Stored data entries:
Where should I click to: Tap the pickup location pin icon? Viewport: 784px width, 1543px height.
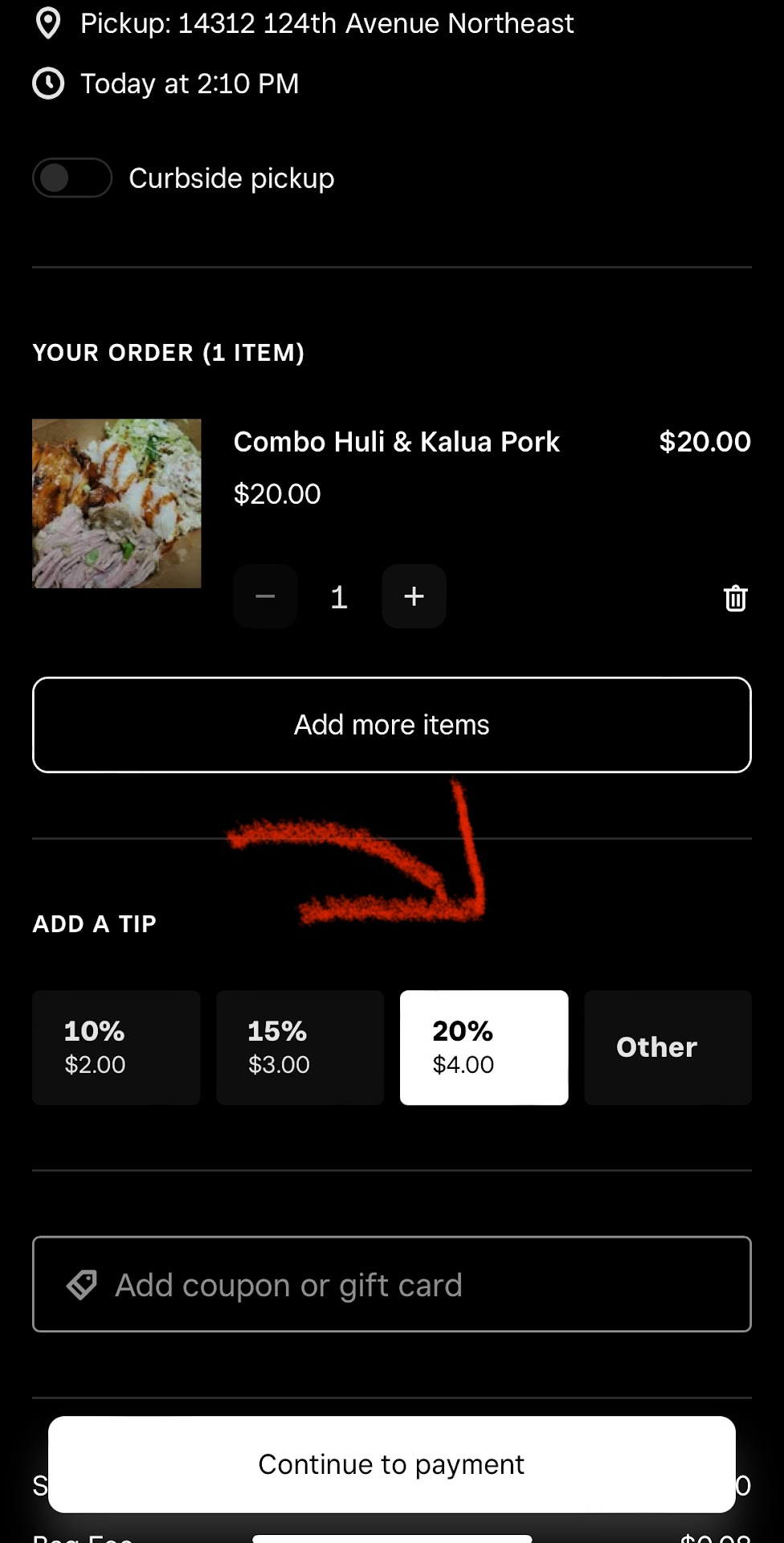pos(48,23)
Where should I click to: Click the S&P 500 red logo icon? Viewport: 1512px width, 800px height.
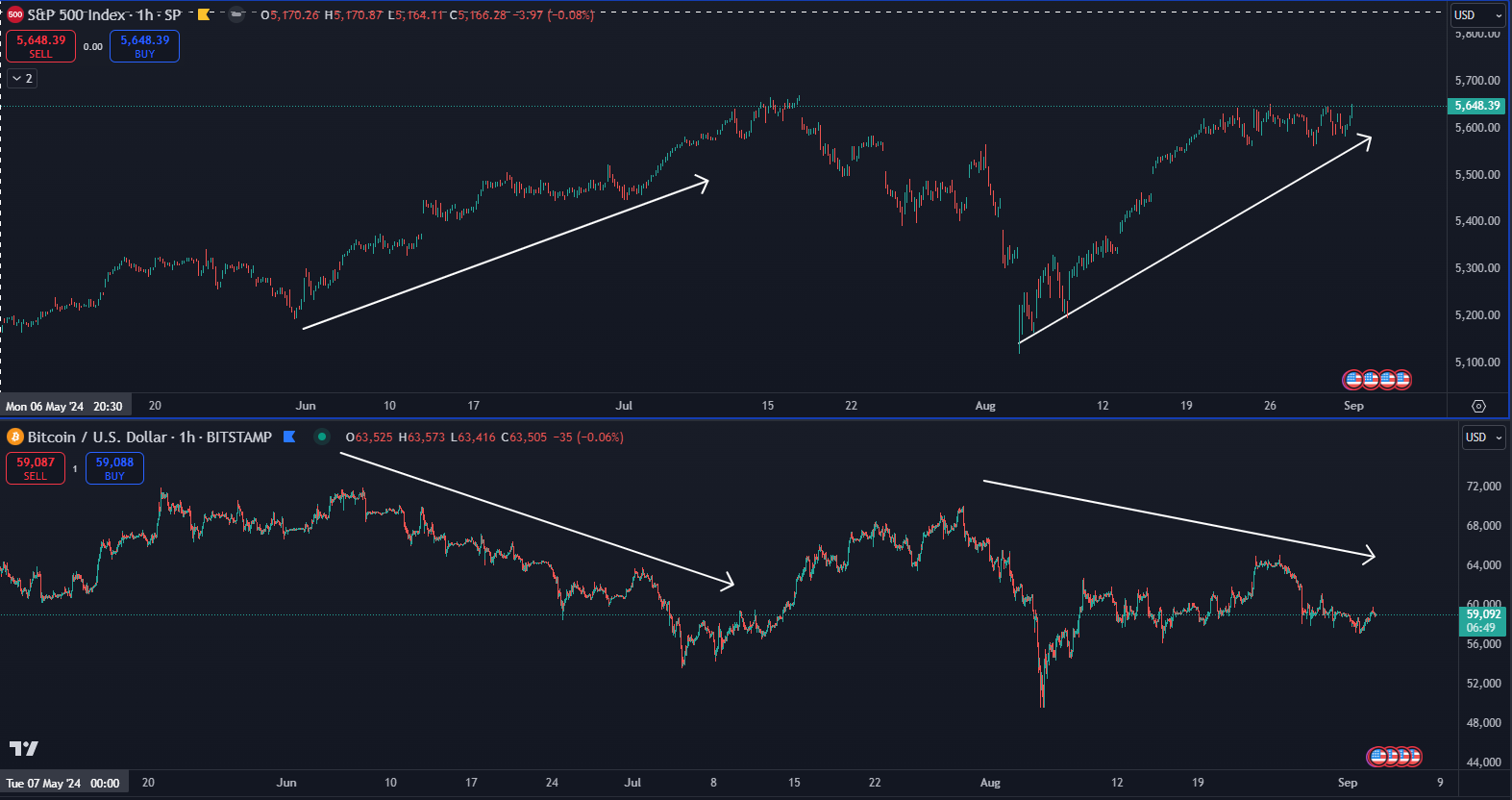pos(15,14)
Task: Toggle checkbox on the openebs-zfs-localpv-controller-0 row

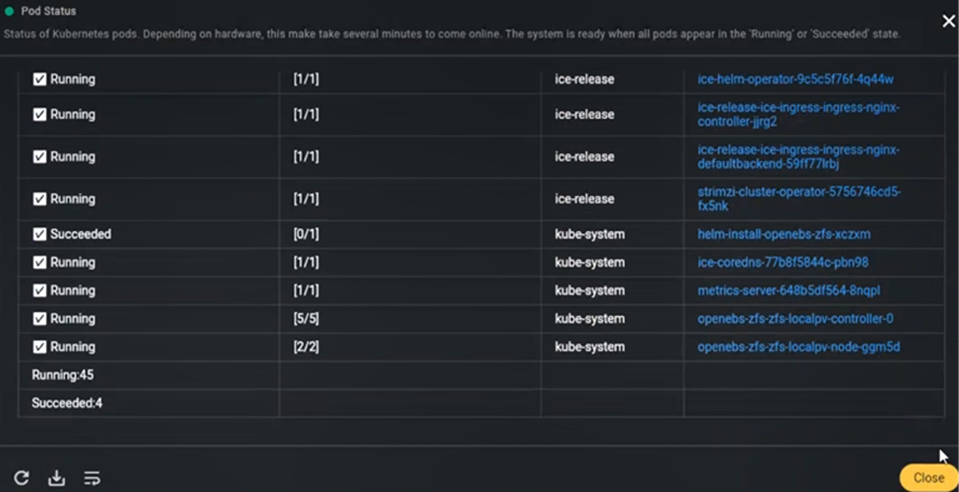Action: 40,319
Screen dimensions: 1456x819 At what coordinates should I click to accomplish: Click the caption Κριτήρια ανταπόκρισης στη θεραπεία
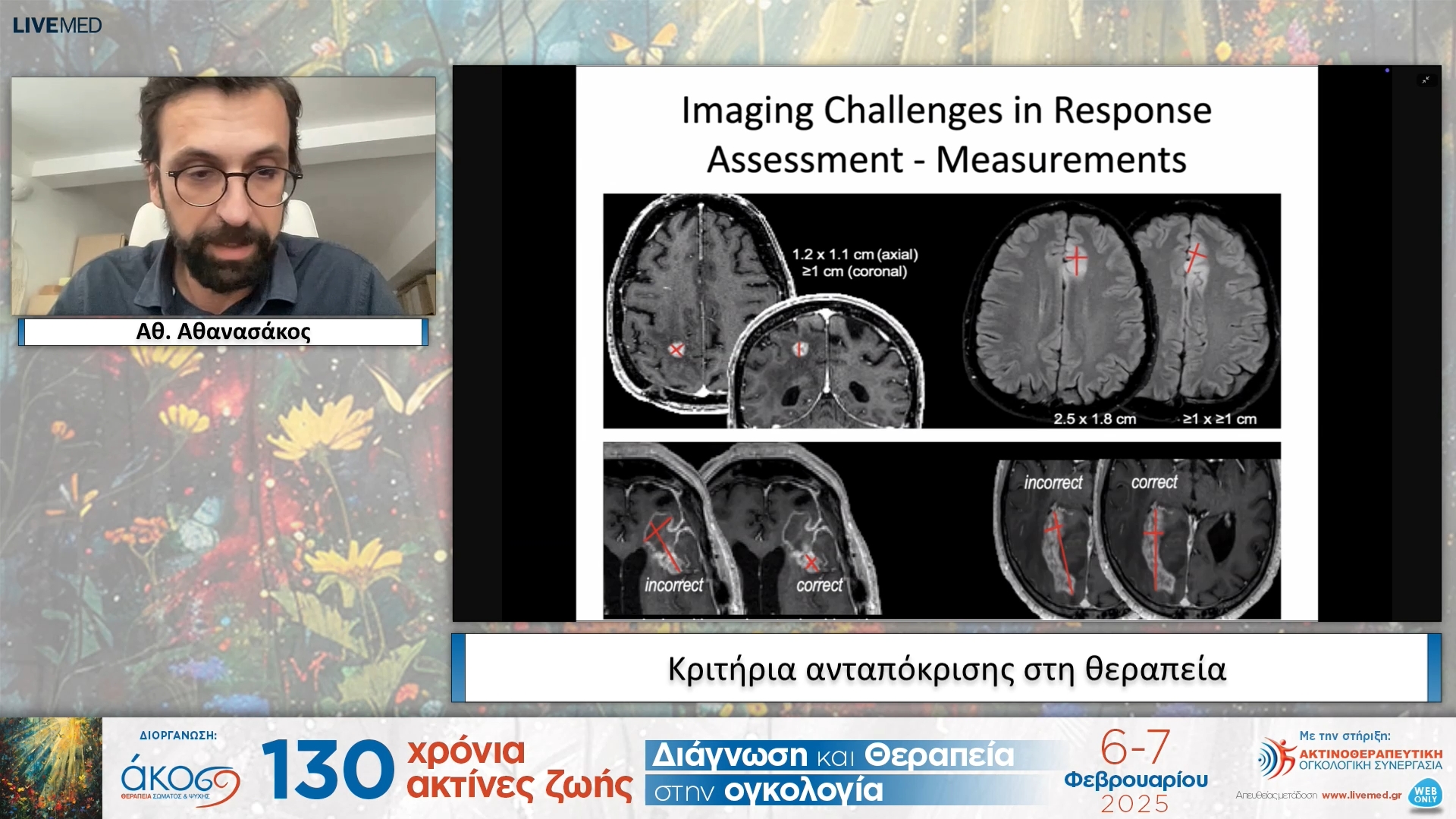tap(946, 669)
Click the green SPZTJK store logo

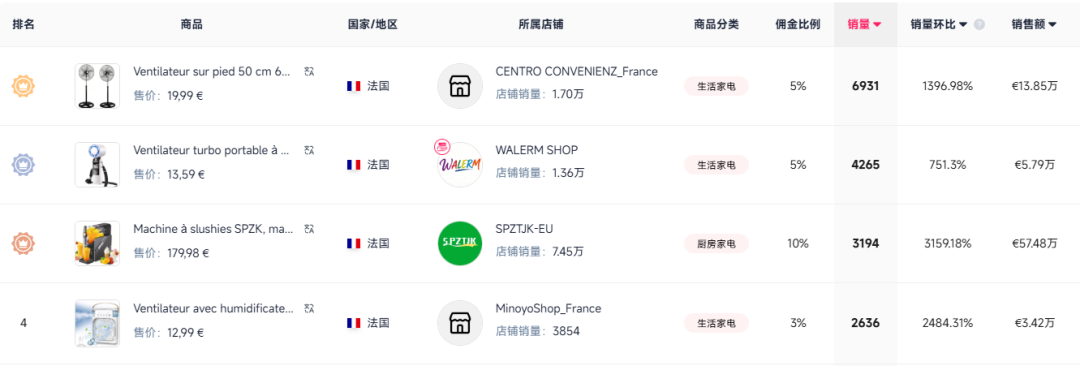(x=460, y=243)
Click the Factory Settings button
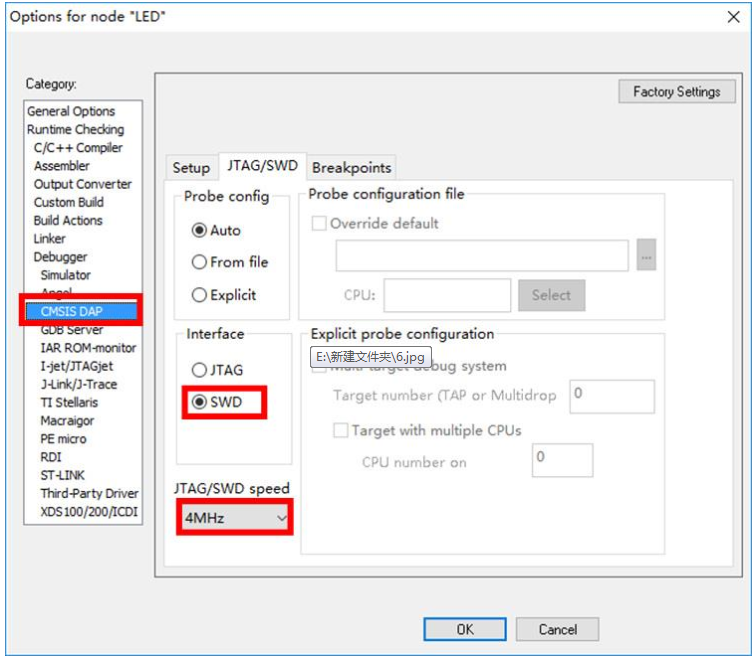This screenshot has height=659, width=752. [x=676, y=92]
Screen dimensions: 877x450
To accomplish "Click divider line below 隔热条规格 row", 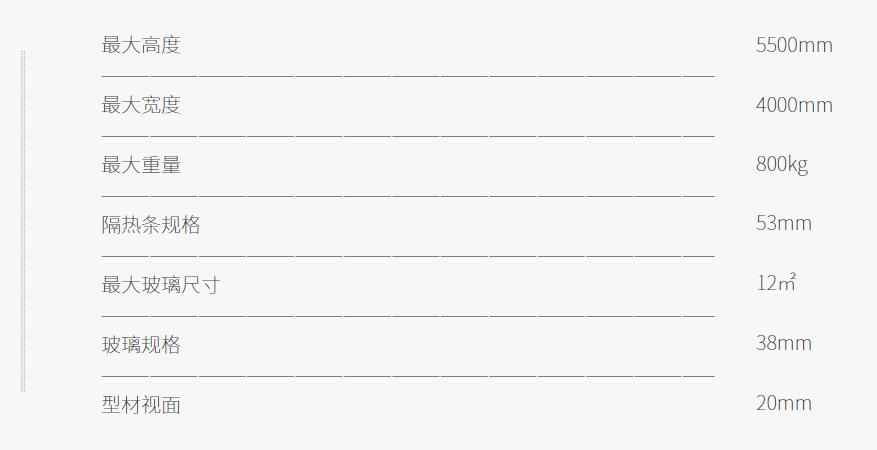I will (408, 256).
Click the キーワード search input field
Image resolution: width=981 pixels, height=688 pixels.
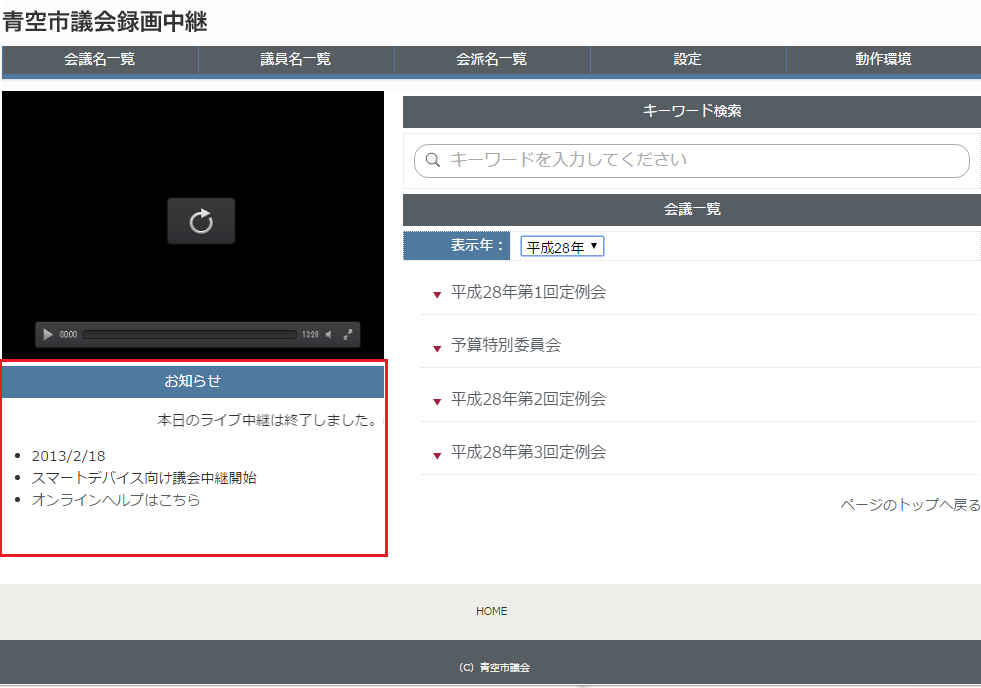pyautogui.click(x=691, y=160)
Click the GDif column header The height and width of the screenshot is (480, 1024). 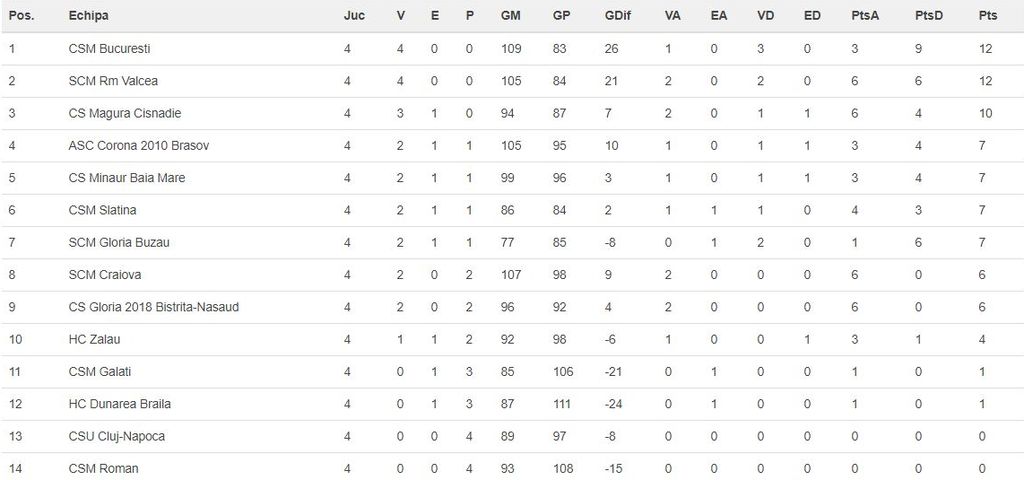(617, 16)

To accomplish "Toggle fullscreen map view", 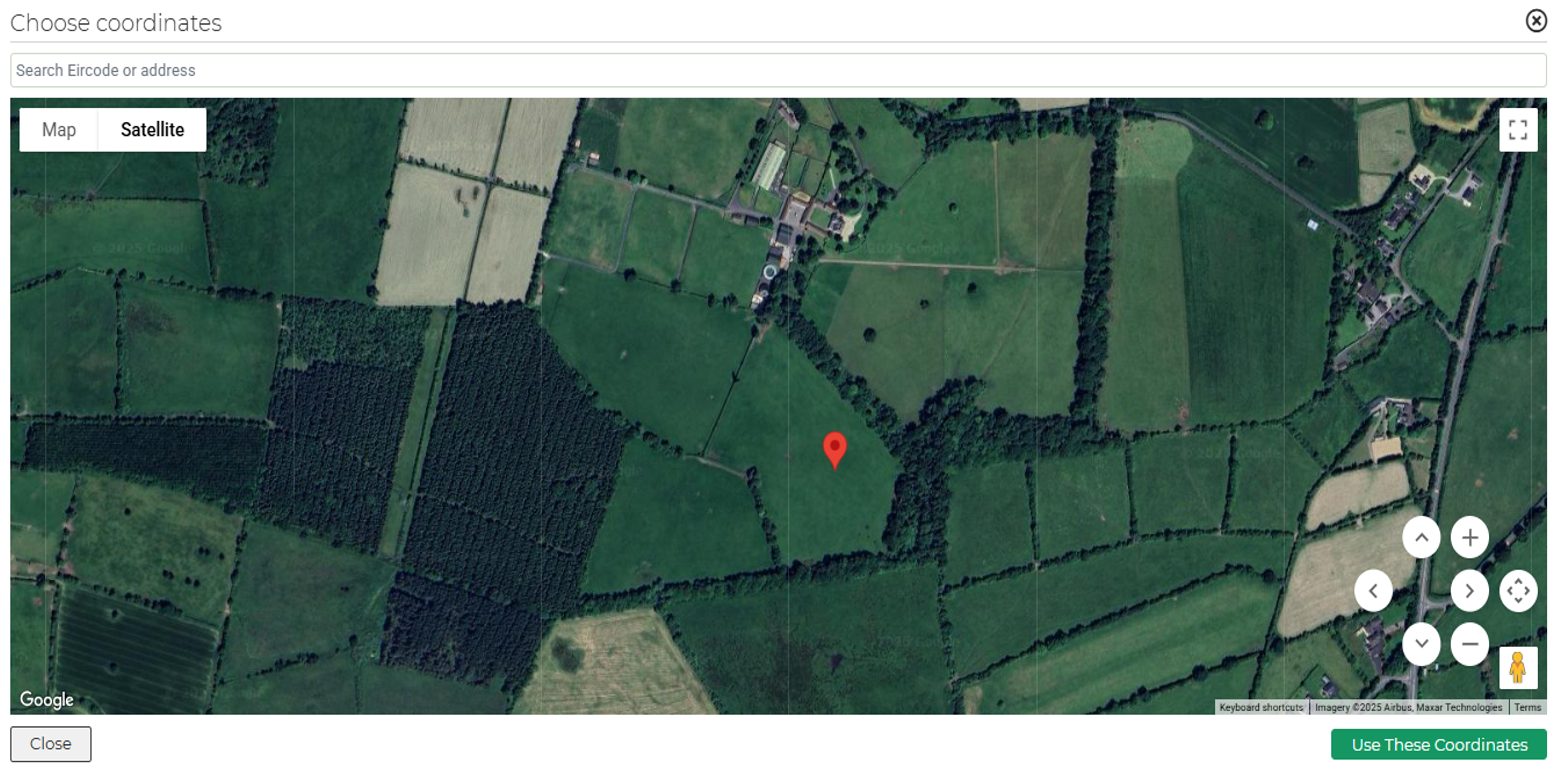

- Try it: Print nothing but the lines above starting with the line that contains "Screen dimensions: 1456x819" and going on through the line that contains "Screen dimensions: 877x450". Leave out the pictures.

- Response for this exercise:
Screen dimensions: 1456x819 At what coordinates should I click to accomplish: Click the caption Κριτήρια ανταπόκρισης στη θεραπεία
tap(946, 669)
Click the green SPZTJK store logo

(x=460, y=243)
Click the Factory Settings button
This screenshot has height=659, width=752. [x=676, y=92]
Screen dimensions: 877x450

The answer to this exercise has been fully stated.